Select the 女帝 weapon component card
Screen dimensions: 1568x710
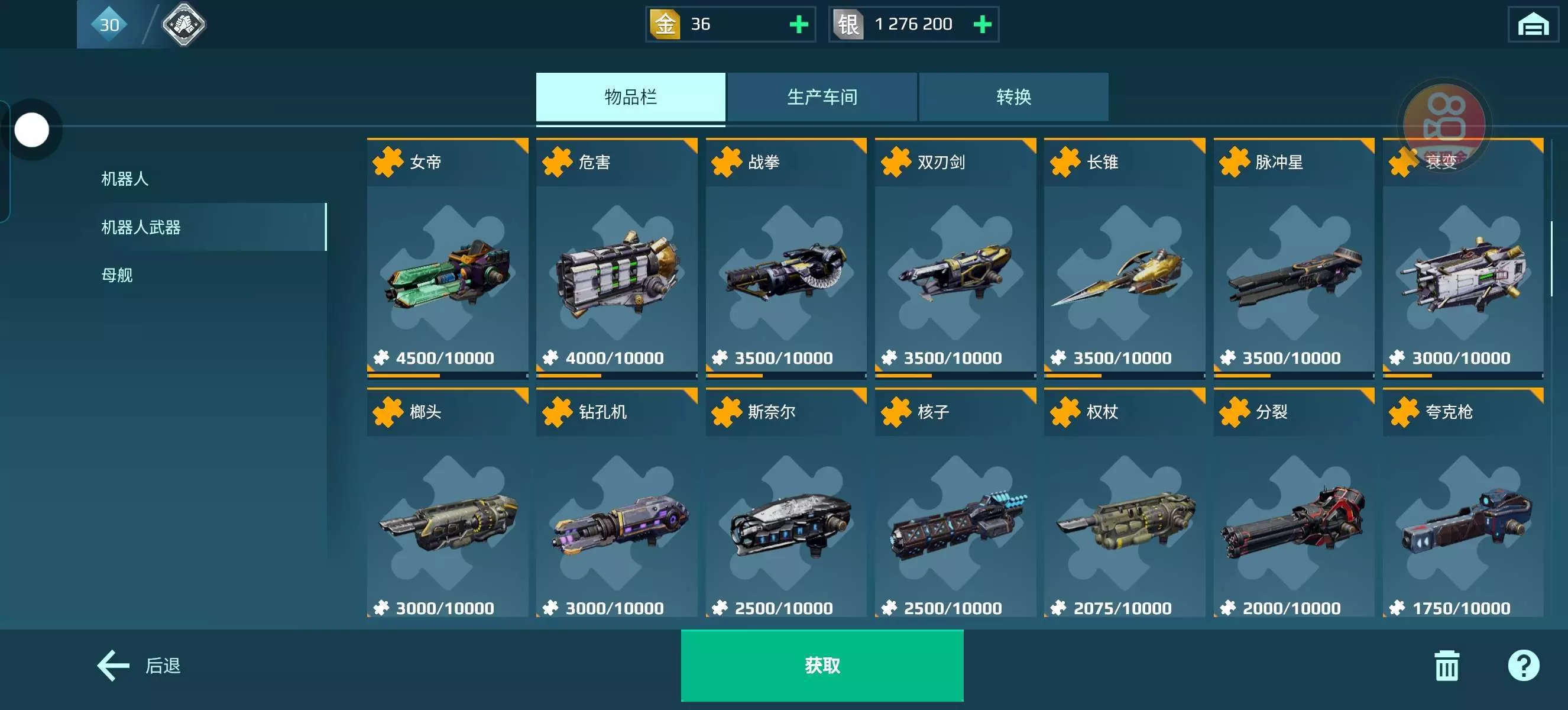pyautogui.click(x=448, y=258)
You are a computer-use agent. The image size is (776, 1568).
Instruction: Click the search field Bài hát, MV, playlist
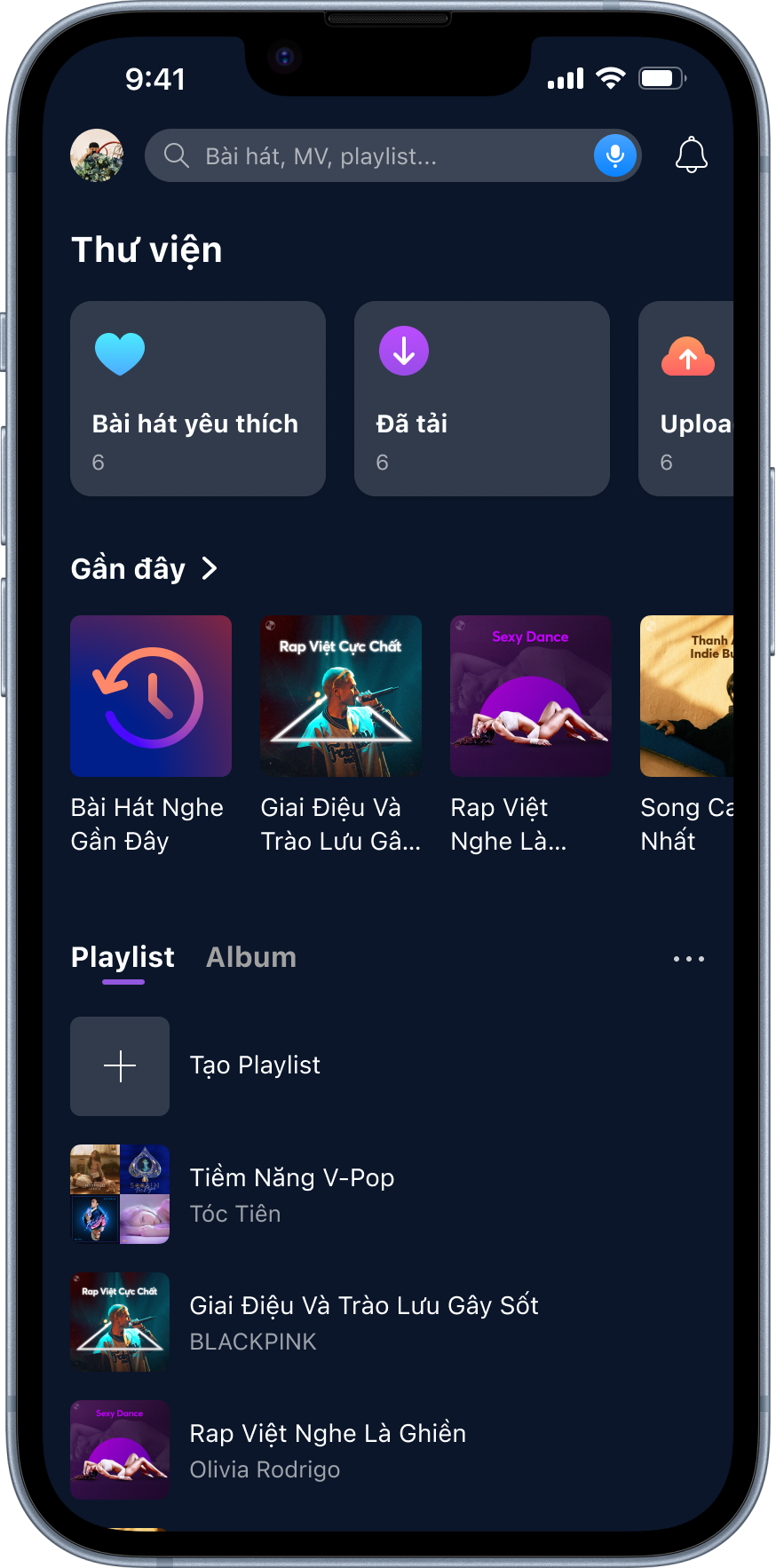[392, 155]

•••

### Your assignment:
The task calls for all records to be set down precisely, excluding any images.

### Answer space:
Select the 女帝 weapon component card
Screen dimensions: 1568x710
pyautogui.click(x=448, y=258)
You are a computer-use agent. The image size is (776, 1568).
Instruction: Click the search field Bài hát, MV, playlist
[392, 155]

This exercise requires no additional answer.